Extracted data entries
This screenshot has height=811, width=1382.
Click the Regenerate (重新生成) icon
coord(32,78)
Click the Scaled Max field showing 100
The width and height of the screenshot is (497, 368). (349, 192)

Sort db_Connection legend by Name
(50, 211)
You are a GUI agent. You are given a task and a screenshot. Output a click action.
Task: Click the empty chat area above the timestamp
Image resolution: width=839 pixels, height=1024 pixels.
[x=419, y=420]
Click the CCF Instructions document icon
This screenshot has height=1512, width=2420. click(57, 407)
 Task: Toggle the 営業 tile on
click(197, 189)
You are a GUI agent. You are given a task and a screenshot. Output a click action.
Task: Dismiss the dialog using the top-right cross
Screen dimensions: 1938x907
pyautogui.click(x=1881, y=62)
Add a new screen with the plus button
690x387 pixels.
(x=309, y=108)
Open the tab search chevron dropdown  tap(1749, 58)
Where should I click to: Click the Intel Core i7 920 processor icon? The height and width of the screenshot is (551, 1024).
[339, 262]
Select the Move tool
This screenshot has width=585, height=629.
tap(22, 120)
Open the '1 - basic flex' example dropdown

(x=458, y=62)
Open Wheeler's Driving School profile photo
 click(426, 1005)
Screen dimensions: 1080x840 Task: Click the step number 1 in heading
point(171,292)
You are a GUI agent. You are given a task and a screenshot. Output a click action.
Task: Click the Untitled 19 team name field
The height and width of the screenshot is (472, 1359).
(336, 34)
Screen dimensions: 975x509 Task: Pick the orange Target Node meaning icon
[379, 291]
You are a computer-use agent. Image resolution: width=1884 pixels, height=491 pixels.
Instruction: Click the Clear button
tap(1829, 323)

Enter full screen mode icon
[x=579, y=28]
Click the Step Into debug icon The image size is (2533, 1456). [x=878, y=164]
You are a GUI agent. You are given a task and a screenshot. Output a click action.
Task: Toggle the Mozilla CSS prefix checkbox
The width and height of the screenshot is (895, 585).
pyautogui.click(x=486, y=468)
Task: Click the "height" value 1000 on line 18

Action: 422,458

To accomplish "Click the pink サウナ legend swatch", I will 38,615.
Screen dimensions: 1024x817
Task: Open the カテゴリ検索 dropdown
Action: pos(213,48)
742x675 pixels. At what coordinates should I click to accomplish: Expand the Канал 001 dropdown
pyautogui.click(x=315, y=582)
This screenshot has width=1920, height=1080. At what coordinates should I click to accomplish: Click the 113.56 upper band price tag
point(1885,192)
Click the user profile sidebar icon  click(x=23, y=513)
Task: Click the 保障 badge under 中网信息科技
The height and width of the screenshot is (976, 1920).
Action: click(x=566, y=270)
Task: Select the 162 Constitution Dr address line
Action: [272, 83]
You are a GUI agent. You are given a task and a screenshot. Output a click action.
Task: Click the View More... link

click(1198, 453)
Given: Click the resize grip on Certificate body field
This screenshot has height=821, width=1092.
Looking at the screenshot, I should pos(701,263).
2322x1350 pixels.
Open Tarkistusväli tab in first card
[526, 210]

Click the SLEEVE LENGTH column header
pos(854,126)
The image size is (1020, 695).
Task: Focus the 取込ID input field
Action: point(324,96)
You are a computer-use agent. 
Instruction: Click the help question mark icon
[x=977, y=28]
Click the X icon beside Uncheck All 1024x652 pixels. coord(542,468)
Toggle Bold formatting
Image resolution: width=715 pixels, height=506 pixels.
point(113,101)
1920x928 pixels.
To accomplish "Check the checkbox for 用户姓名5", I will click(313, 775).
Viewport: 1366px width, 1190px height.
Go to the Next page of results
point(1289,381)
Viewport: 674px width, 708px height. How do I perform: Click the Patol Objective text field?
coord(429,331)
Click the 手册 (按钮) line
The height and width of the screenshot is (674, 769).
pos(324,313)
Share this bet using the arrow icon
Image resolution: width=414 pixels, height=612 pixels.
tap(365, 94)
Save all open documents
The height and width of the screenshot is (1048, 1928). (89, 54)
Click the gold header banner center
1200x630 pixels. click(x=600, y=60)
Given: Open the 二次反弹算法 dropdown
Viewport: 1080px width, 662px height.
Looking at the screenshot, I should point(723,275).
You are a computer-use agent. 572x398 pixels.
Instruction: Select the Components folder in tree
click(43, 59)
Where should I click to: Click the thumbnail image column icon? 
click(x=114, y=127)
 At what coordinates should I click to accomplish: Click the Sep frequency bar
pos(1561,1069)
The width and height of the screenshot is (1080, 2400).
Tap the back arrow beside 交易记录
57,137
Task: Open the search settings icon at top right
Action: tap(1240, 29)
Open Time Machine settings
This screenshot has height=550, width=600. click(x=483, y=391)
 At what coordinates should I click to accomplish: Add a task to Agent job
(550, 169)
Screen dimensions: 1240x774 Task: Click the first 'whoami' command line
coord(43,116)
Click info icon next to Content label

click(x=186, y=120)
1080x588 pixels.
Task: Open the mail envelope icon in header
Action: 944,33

Exercise prompt → Transcribe every line of the material above word for word, without changing anything.

Problem solution →
This screenshot has height=811, width=1382.
Click the Regenerate (重新生成) icon
coord(32,78)
Click the Scaled Max field showing 100
The width and height of the screenshot is (497, 368). (349, 192)

Sort db_Connection legend by Name
(50, 211)
You are a GUI agent. You are given a task and a screenshot. Output a click action.
Task: Click the empty chat area above the timestamp
Image resolution: width=839 pixels, height=1024 pixels.
[x=419, y=420]
Click the CCF Instructions document icon
This screenshot has height=1512, width=2420. click(57, 407)
 Task: Toggle the 営業 tile on
click(197, 189)
You are a GUI agent. You are given a task and a screenshot. Output a click action.
Task: Dismiss the dialog using the top-right cross
Screen dimensions: 1938x907
pyautogui.click(x=1881, y=62)
Add a new screen with the plus button
690x387 pixels.
(x=309, y=108)
Open the tab search chevron dropdown  tap(1749, 58)
Where should I click to: Click the Intel Core i7 920 processor icon? The height and width of the screenshot is (551, 1024).
[339, 262]
Select the Move tool
This screenshot has width=585, height=629.
tap(22, 120)
Open the '1 - basic flex' example dropdown

(x=458, y=62)
Open Wheeler's Driving School profile photo
 click(426, 1005)
Screen dimensions: 1080x840 Task: Click the step number 1 in heading
point(171,292)
You are a GUI agent. You are given a task and a screenshot. Output a click action.
Task: Click the Untitled 19 team name field
The height and width of the screenshot is (472, 1359).
(336, 34)
Screen dimensions: 975x509 Task: Pick the orange Target Node meaning icon
[379, 291]
You are a computer-use agent. Image resolution: width=1884 pixels, height=491 pixels.
Instruction: Click the Clear button
tap(1829, 323)

Enter full screen mode icon
[x=579, y=28]
Click the Step Into debug icon The image size is (2533, 1456). [x=878, y=164]
You are a GUI agent. You are given a task and a screenshot. Output a click action.
Task: Toggle the Mozilla CSS prefix checkbox
The width and height of the screenshot is (895, 585).
pyautogui.click(x=486, y=468)
Task: Click the "height" value 1000 on line 18

Action: 422,458

To accomplish "Click the pink サウナ legend swatch", I will 38,615.
Screen dimensions: 1024x817
Task: Open the カテゴリ検索 dropdown
Action: pos(213,48)
742x675 pixels. At what coordinates should I click to accomplish: Expand the Канал 001 dropdown
pyautogui.click(x=315, y=582)
This screenshot has width=1920, height=1080. At what coordinates should I click to accomplish: Click the 113.56 upper band price tag
point(1885,192)
Click the user profile sidebar icon  click(x=23, y=513)
Task: Click the 保障 badge under 中网信息科技
The height and width of the screenshot is (976, 1920).
Action: click(x=566, y=270)
Task: Select the 162 Constitution Dr address line
Action: [272, 83]
You are a GUI agent. You are given a task and a screenshot. Output a click action.
Task: Click the View More... link

click(1198, 453)
Given: Click the resize grip on Certificate body field
This screenshot has height=821, width=1092.
Looking at the screenshot, I should pos(701,263).
2322x1350 pixels.
Open Tarkistusväli tab in first card
[526, 210]

Click the SLEEVE LENGTH column header
pos(854,126)
The image size is (1020, 695).
Task: Focus the 取込ID input field
Action: point(324,96)
You are a computer-use agent. 
Instruction: Click the help question mark icon
[x=977, y=28]
Click the X icon beside Uncheck All 1024x652 pixels. coord(542,468)
Toggle Bold formatting
Image resolution: width=715 pixels, height=506 pixels.
point(113,101)
1920x928 pixels.
To accomplish "Check the checkbox for 用户姓名5", I will click(313, 775).
Viewport: 1366px width, 1190px height.
Go to the Next page of results
point(1289,381)
Viewport: 674px width, 708px height. How do I perform: Click the Patol Objective text field?
coord(429,331)
Click the 手册 (按钮) line
The height and width of the screenshot is (674, 769).
pos(324,313)
Share this bet using the arrow icon
Image resolution: width=414 pixels, height=612 pixels.
tap(365, 94)
Save all open documents
The height and width of the screenshot is (1048, 1928). (89, 54)
Click the gold header banner center
1200x630 pixels. click(x=600, y=60)
Given: Open the 二次反弹算法 dropdown
Viewport: 1080px width, 662px height.
Looking at the screenshot, I should point(723,275).
You are a computer-use agent. 572x398 pixels.
Instruction: Select the Components folder in tree
click(43, 59)
Where should I click to: Click the thumbnail image column icon? 
click(x=114, y=127)
 At what coordinates should I click to accomplish: Click the Sep frequency bar
pos(1561,1069)
The width and height of the screenshot is (1080, 2400).
Tap the back arrow beside 交易记录
57,137
Task: Open the search settings icon at top right
Action: tap(1240, 29)
Open Time Machine settings
This screenshot has height=550, width=600. click(x=483, y=391)
 At what coordinates should I click to accomplish: Add a task to Agent job
(550, 169)
Screen dimensions: 1240x774 Task: Click the first 'whoami' command line
coord(43,116)
Click info icon next to Content label

click(x=186, y=120)
1080x588 pixels.
Task: Open the mail envelope icon in header
Action: 944,33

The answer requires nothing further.